Presumably he hasn't grown any shallower in 3 years --- has he revealed his shallowness more obviously, or has your tolerance of it dropped, or your expectations raised ? As a hermit, maybe start by reviving your previous friendships where possible, and looking for opportunities to develop new freinds. Why not also get involved in charitable / NGo work, which can help others, help you to keep busy and get things into perspective ?

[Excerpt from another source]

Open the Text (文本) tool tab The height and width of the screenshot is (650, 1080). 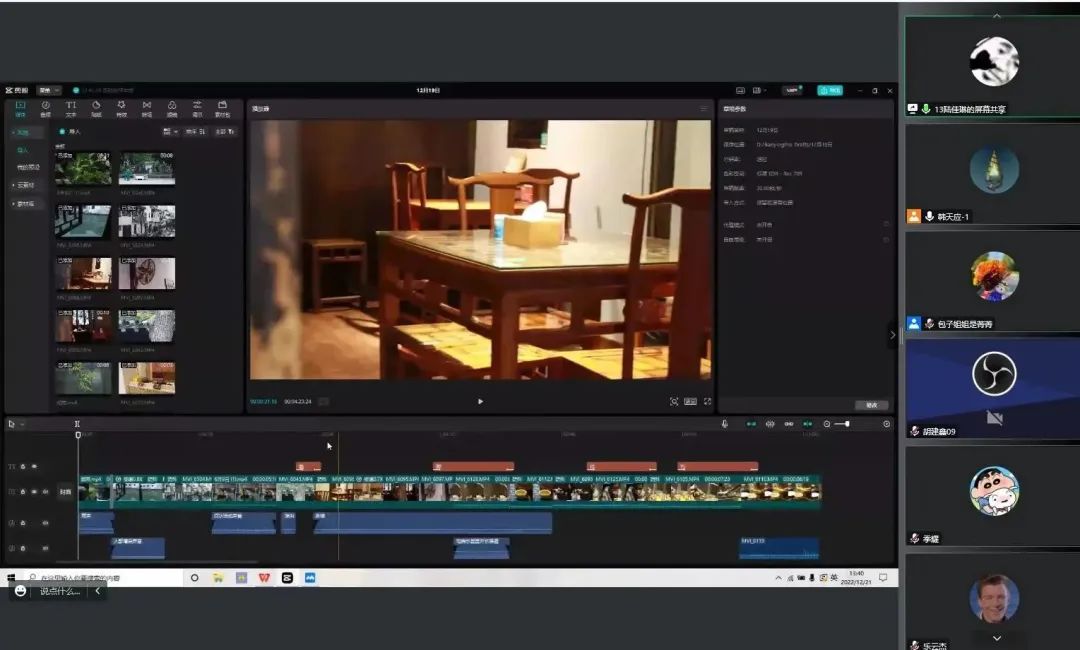[x=71, y=108]
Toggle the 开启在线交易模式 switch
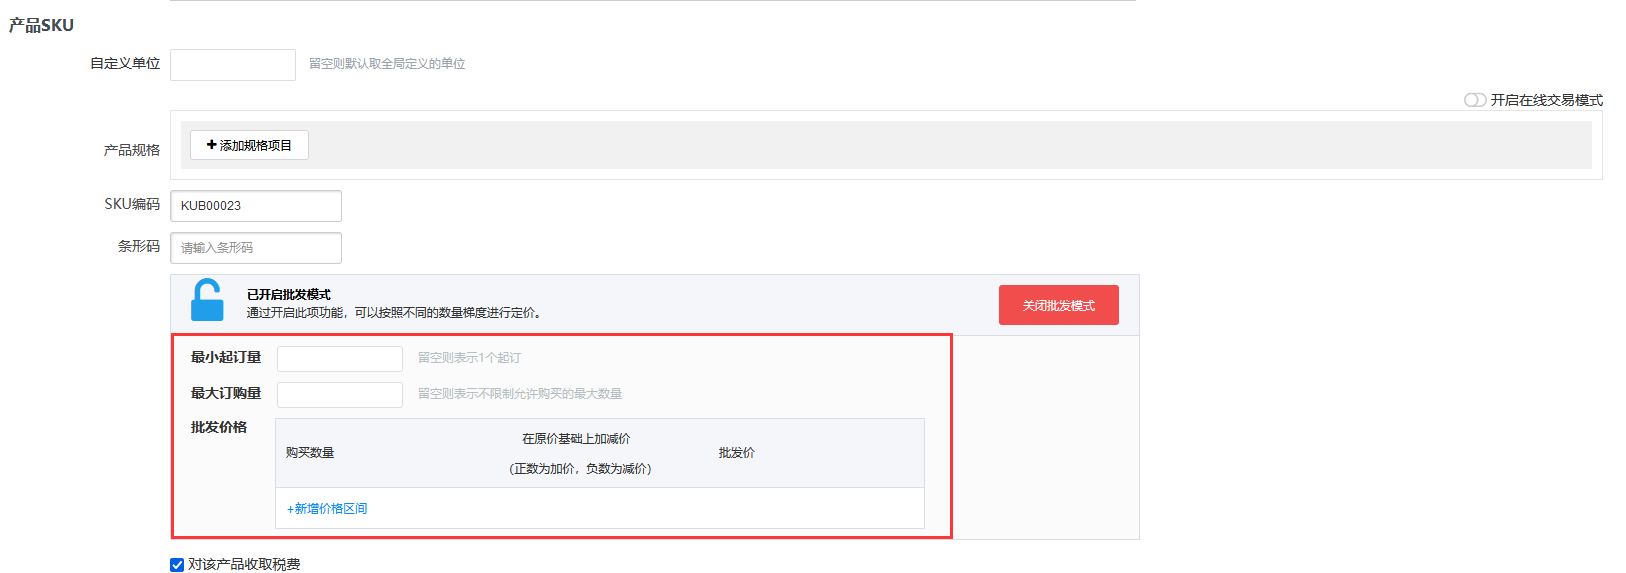 1474,100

The information provided does not constitute a diagnosis of your condition. You should consult a medical practitioner or other appropriate health care professional for a physical exmanication, diagnosis and formal advice. Health24 and the expert accept no responsibility or liability for any damage or personal harm you may suffer resulting from making use of this content.

3
Our users say:
Posted by: Rosey | 2008/08/24

Thanks for the feedback guys. I think my expectations have raised. More frustrating than fun nowadays. I' m making it my mission to try revive some old friendships now and to get more involved in life. I' m not ready to break up with him without a support system in place.

Reply to Rosey
Posted by: Mambo | 2008/08/22

Easy to say " get out" . I agree with Tango, but this is only wise if you are willing to lead a purposeful life in future and not to withdraw to your study, computer and work. Don’ t fool yourself that this might bring happiness There is no point in withdrawing from society and possibly a new relationship because of your past experience.. Be careful not to blame your partner for everything - he is not responsible for you being anti-social. Is it his responsibility to help you deal with this behavior or should you get professional help? Men are often guilty of what they are blamed for, but sometimes their behaviour is a response to what is returned to them.

Reply to Mambo
Posted by: Tango | 2008/08/21

Miserable if you do - miserable if you don' t.

Well, its better being miserable on your own and finding other opportunities to interact with new people than stay in a dead end relationship - and remain miserable. Sometimes you have to take the pain to get eventual relief. Bit like slicing open a boil to get the muck out before you heal!!